Mgr Michel Aupetit montre que l’on tend trop souvent à identifier la vie au vivant, le principe au fonctionnement. Les normes éthiques et sociales ne se fondent alors plus sur un principe d’humanité mais sur la fonctionnalité du vivant. C’est le début d’un utilitarisme qui mène à l’eugénisme : "Réduire la vie à la capacité et à la performance est une régression sociétale et privilégie le vivant efficace au dépend de sa vie". Alors que la vie est gratuité, "l’enfant n’est plus un don à accueillir, mais un dû pour une société qui construit la notion de bonheur, non sur l’amour mais sur les conditions fonctionnelles de ce bonheur".
Pour Xavier Lacroix, l’homme se définit par la notion de filiation.

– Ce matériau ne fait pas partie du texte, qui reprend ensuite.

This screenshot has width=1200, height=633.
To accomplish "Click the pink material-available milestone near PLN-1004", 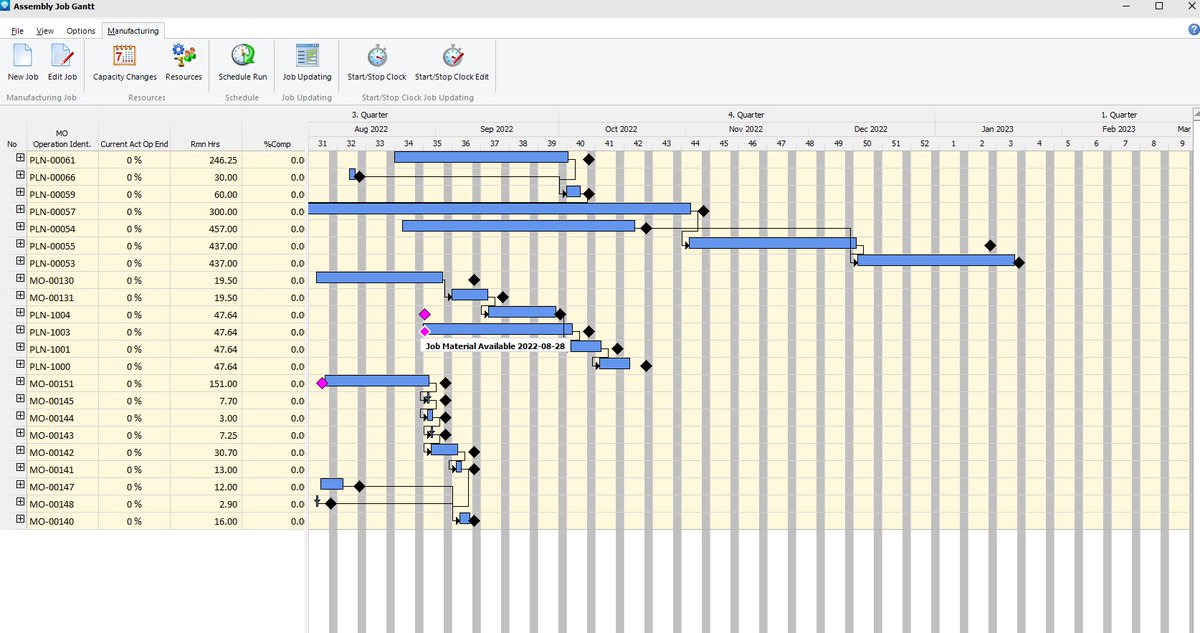I will coord(425,313).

En effet, se poser la question de l’origine de l’homme, c’est également se poser la question de l’être. Il insiste sur l’importance de la paternité biologique, souvent relativisée au profit de la paternité d’adoption ou paternité d’éducation. "Certes la conception n’est pas tout. L’engendrement corporel n’est pas tout, mais il n’est pas rien. Ce n’est pas une donnée secondaire. Que la vie d’un homme ou d’une femme soit passée par le corps d’un autre, de deux autres, c’est impressionnant ! " Pourtant le père et la mère ne sont pas à strictement parler l’origine de leur enfant : ils ne font que transmettre la vie. Mettre au monde un enfant, c’est donc "le recevoir, et le recevoir d’une origine mystérieuse". Tout homme est donc premièrement fils du Père, de celui qui est à l’origine de la Vie et dont il tient sa dignité.
Pour Thibaud Collin, l’homme ne se réalise pleinement que dans la communion, communion qui n’est possible que si l’homme sait s’accueillir lui-même dans la solitude. Celle-ci permet en effet de s’approprier ce qui est donné, pour savoir ensuite se donner soi-même.
Yves Semen poursuit cette réflexion et affirme que l’homme est par nature un être de don. Il reprend la pensée de Jean-Paul II sur la sexualité et le mariage et en tire la conclusion que l’homme, en corps et en esprit, est fondamentalement un "être sponsal". "Si l’accomplissement parfait de la personne dans l’amour se fait dans l’amour sponsal, la personne n’est pas pleinement accomplie tant qu’elle n’est pas donnée à une autre personne" que ce soit dans le mariage ou une vie consacrée.